* [Given data]
──────────────────────────────

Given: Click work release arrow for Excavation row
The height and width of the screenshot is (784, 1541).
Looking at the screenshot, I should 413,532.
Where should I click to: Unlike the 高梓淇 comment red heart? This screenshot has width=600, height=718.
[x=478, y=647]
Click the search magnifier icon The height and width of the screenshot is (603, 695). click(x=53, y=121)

──────────────────────────────

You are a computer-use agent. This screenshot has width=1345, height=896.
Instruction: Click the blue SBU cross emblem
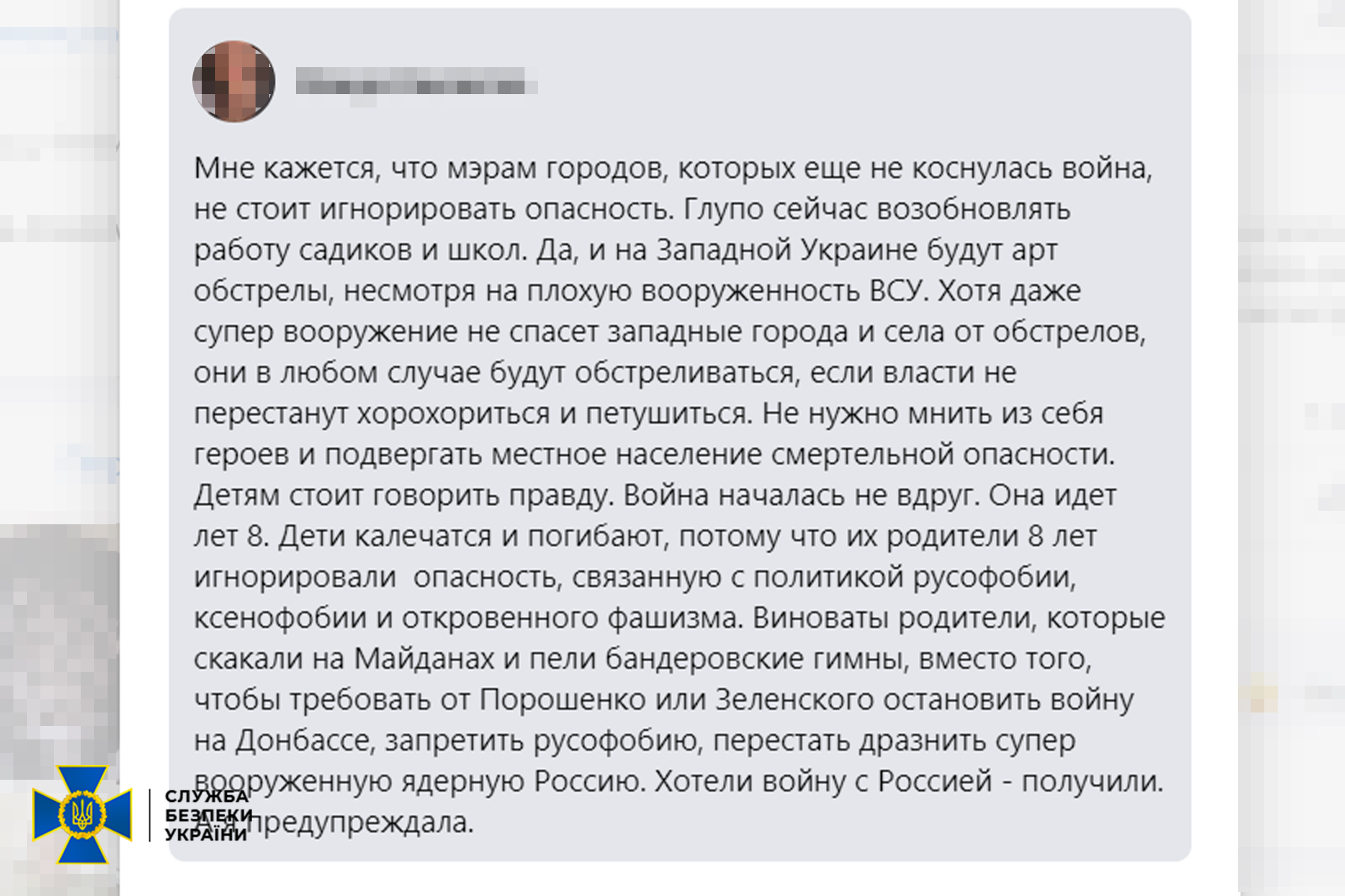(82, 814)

──────────────────────────────

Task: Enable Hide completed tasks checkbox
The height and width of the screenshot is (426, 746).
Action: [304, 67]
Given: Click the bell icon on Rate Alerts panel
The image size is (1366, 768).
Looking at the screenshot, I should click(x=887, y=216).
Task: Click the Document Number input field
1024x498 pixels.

──────────────────────────────

* [What is needed]
Could you please find every line of the listing above holding the string "icon" and copy it?

* [Completed exercise]
Click the search magnifier icon The height and width of the screenshot is (603, 695). click(x=53, y=121)
Given: Click the bell icon on Rate Alerts panel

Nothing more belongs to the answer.